━━━ Fragmento del documento ━━━
De los 300.000 habitantes que tenía Raqa en 2014, cuando cayó en manos de Daesh, más de la mitad escapó, dejando atrás un infierno en el que los yihadistas ejecutaban en purgas masivas a cientos de supuestos herejes y apóstatas. Cuando los últimos reductos del califato de Daesh fueron reconquistados por una coalición de milicias árabes y kurdas armadas por EEUU, solo quedaban 25.000 de los antiguos pobladores de la ciudad.
En 2011, el Consejo Internacional de Museos entregó a la OTAN y a las potencias regionales una lista de los sitios de herencia cultural de la humanidad que debían ser protegidos de los combates. Según varias resoluciones del Consejo de Seguridad de la ONU, incluida una del pasado junio promovida por la Unesco, Italia y Francia, la destrucción de monumentos culturales es un crimen de guerra vinculado al terrorismo y la limpieza étnica. La UE ha incorporado formalmente la protección del legado cultural en los mandatos de sus 16 misiones militares y civiles en el mundo.
━━━ Datos mostrados ━━━
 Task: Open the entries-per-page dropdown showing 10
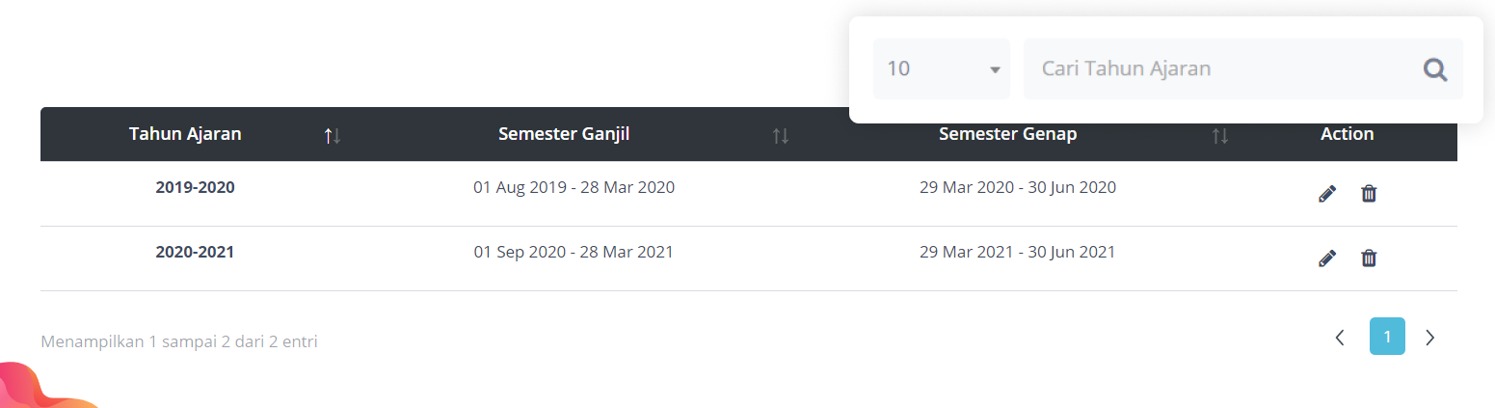pos(941,69)
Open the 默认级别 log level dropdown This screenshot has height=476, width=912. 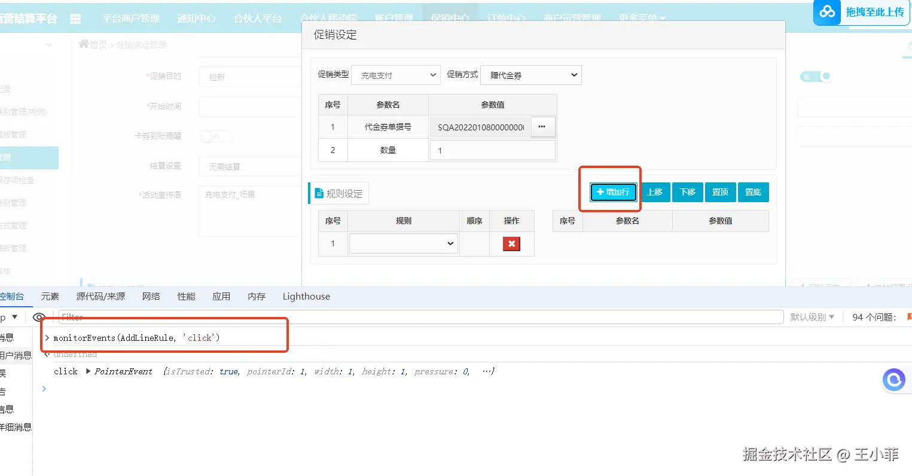[x=812, y=317]
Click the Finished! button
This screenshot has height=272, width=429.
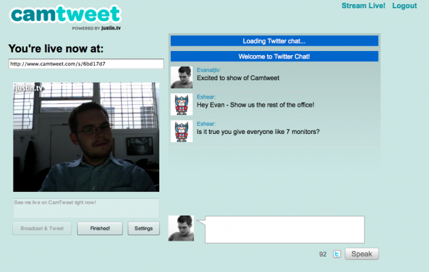tap(100, 228)

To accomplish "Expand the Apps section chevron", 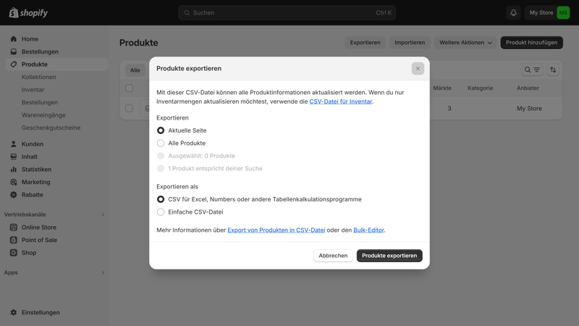I will tap(103, 272).
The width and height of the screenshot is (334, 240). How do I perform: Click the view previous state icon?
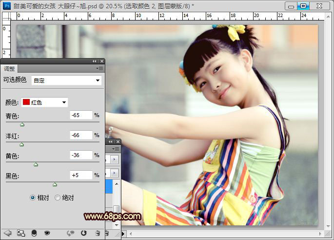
━━━
### Qué harás
- A) Según el texto sobre Raqa, ¿cuántos de los antiguos pobladores seguían en la ciudad cuando se reconquistaron los últimos reductos del califato de Daesh?
- B) Prosigue el texto sobre Raqa a partir de su última oración.

### Respuestas por tarea
- A) 25.000.

- B)
Pero todo ello ha servido de poco. Cinco meses seguidos de bombarderos aéreos han destruido casi por completo las redes eléctricas y del agua de Raqa y Mosul. En Mosul, Daesh hizo volar en pedazos unos 15 santuarios religiosos, pero los combates para reconquistar la ciudad destrozaron otros 38. En Alepo, los bombarderos rusos han dejado en ruinas la iglesia de Simón el Estilita, que según la leyenda albergaba el pilar donde el monje estuvo sentado durante cuarenta años.
El producto del saqueo de museos y yacimientos arqueológicos se puede apreciar en diversas webs de Internet de antigüedades que ofrecen desde tabletas de arcilla con inscripciones cuneiformes sumerias y asirias a estatuas griegas y romanas de origen oscuro.
En la parte oriental de Mosul, entre el 80-90% de la población que huyó de la ciudad en 2014 ya ha regresado a sus hogares. Pero los nueve meses de combates por casa por casa han dejado inhabitables los sectores occidentales en los que los yihadistas se atrincheraron en la fase final de la batalla. Barrios enteros han sido borrados del mapa.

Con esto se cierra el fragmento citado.